That is not to say processes aren’t needed, only that they should act as a support to achieving desired outcomes, not become the desired outcome. Doing things in a consistent way, using a process, is the most effective way to experiment with changes and understand what worked and what didn’t, but it can become a trap, if the end result isn’t kept in mind.
The first identifier of a project being consumed by the process is its overabundance of documentation. Typically, this involves multiple volumes of manuals, protected by a complicated and byzantine approval process. Any change requires a thorough review by several committees and multiple sign offs, by which time the requirements for the change will have become out of date, and all involved will throw up their hands and claim that the whole process is too hard but won’t do anything to fix that either.
Another sign is knowledge hoarding. If you find that only one or two people have full knowledge of how things work, and they jealously guard the information, it’s probably a good candidate for a consumed process. In this instance, there will be very little documentation to enable others to evaluate or analyze the process. Subject Matter Experts (SME) will be reluctant to share or will frequently claim that things are “too complicated” to explain to someone else.
If the work has become more important than the outcomes it produces, then you have encountered a consumed process. Look at the metrics used to measure the process success. Do they relate to business objectives, or are they measurements of execution? Number of complaints processed with a goal that goes up is a process measurement. Number of customers rating their customer service experience as a 4 or better on a 5 point scale measures a business objective of satisfied customers.
Once a process has consumed a project, what can be done about it? The most critical element in this case isn’t the business, but the people in it. There are a number of techniques which are useful in this instance: Acknowledging concerns, and involvement in the solution.
When acknowledging concerns, the pattern to use is Feel-Felt-Found. Start by acknowledging the person’s concerns are legitimate by saying “I know how you feel, many of the people I talk to felt the same way about changing how they work.” Then reassure them with other people’s experiences. “People who’ve been through this process have found that it really made things work better. Can we give it a try?”
Involvement in the solution is the best way to build ownership in the new process and prevent people from subverting change by passively or actively resisting it. The important thing is that they will feel that they improved the process rather than had the changes imposed on them.
Assuming you’ve managed to successfully implement a new process, how do you prevent it consuming the project all over again? It’s easy to assume that the hard work is over, but if you fail to plan for changes to the contexts the process operates within, it’s possible that the next change will require you to start from the beginning rather than make another incremental change. Your first objective is to make sure that you don’t rest on your laurels.
If you’ve taken time during your process review and rework to incorporate a continuous improvement culture, then much of your work is already done, as people will already be thinking about how to review and rework the process on a regular basis. If not, take the time now to set up regular reviews and identify metrics that will allow you to validate that the process is achieving its desired objectives. Make sure that you focus on business objectives, not process objectives. If business objectives aren’t being met, adjust and try again. The most important thing is to avoid falling into the same trap of measuring the process not the outcome.
────
> [Tasks to perform]:
(a) Answer these from the passage on consumed processes:
(i) What pattern does the passage say to use when acknowledging concerns?
(ii) What is the first identifier of a project being consumed by the process?
(iii) What customer rating, on what scale, measures the business objective of satisfied customers?
(b) List every condition that the passage on consumed processes says signals a consumed process.

> [Source data]:
────
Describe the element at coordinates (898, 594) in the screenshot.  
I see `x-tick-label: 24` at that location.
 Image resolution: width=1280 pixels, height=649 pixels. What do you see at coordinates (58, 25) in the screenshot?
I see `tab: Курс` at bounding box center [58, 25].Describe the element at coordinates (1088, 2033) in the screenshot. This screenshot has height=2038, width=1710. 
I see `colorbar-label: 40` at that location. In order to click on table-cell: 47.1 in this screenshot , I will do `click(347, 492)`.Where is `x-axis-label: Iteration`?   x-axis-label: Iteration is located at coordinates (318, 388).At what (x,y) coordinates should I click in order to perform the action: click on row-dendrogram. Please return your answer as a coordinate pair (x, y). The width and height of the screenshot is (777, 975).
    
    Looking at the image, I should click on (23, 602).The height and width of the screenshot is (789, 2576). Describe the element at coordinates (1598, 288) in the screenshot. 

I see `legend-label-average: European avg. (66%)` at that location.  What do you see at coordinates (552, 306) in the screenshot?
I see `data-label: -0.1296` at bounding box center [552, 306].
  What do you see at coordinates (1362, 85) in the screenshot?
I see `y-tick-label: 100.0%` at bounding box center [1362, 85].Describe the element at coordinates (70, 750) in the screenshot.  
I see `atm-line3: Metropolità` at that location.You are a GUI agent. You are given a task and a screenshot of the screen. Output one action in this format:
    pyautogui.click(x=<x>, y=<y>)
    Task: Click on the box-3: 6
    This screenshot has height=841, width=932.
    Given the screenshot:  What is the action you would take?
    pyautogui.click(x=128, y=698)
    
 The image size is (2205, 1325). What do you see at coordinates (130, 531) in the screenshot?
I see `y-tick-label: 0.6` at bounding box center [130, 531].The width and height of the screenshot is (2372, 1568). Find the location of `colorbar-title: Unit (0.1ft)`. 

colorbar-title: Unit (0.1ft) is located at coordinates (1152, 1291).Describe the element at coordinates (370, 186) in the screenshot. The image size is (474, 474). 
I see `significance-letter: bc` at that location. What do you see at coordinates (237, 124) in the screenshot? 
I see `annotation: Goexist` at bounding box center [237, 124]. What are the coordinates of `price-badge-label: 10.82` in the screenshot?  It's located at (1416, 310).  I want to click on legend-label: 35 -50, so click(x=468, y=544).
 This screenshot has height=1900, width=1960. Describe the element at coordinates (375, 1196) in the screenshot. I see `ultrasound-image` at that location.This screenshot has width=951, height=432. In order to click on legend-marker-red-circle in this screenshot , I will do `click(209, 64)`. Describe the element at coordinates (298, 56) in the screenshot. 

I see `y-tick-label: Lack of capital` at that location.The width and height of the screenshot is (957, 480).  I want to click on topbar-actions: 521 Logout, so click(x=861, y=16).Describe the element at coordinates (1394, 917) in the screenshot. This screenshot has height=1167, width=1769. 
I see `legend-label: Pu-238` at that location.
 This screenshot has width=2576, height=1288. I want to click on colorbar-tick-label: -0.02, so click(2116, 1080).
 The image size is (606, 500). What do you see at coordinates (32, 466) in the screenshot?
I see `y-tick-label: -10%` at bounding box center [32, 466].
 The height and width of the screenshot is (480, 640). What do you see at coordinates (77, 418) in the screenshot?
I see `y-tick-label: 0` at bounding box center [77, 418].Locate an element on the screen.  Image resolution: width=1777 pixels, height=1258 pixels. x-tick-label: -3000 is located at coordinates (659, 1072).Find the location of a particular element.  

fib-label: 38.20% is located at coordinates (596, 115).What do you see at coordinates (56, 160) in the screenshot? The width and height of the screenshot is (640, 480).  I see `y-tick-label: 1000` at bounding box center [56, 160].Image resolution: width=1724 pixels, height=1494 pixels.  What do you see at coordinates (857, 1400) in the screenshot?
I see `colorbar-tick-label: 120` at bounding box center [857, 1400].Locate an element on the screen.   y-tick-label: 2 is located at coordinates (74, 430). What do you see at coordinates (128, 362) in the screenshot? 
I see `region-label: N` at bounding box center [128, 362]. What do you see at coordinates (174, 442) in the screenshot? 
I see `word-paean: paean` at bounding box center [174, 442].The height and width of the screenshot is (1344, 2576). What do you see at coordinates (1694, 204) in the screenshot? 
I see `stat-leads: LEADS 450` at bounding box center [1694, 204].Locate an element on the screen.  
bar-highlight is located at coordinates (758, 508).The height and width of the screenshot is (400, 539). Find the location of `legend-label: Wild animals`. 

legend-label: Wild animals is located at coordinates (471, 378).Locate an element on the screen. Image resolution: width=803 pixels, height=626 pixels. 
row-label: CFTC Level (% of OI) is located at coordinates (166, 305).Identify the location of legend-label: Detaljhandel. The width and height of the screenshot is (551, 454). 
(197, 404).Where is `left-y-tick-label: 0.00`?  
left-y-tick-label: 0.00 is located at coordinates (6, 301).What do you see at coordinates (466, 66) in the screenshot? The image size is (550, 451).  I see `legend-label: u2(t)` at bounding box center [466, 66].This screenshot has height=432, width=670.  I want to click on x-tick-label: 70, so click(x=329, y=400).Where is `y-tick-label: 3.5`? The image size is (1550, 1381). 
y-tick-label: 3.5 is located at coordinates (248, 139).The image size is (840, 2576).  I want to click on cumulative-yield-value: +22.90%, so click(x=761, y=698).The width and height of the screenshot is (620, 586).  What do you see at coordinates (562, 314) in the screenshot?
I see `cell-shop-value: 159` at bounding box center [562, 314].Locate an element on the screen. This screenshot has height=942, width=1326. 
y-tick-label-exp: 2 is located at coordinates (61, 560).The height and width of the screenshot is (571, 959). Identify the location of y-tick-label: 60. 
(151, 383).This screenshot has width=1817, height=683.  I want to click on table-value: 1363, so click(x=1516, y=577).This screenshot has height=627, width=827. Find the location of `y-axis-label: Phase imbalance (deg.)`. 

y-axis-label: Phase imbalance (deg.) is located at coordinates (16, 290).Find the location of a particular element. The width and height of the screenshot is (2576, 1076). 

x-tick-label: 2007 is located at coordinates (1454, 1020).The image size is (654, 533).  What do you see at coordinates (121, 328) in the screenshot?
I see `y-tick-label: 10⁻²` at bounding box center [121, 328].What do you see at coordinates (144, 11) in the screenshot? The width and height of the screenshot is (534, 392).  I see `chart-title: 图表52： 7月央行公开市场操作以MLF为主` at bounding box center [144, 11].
────
> [Solutions per task]:
(a)
(i) Feel-Felt-Found.
(ii) Its overabundance of documentation.
(iii) A rating of 4 or better on a 5 point scale.

(b)
- An overabundance of documentation
- Knowledge hoarding, where only one or two people have full knowledge of how things work and guard that information
- The work having become more important than the outcomes it produces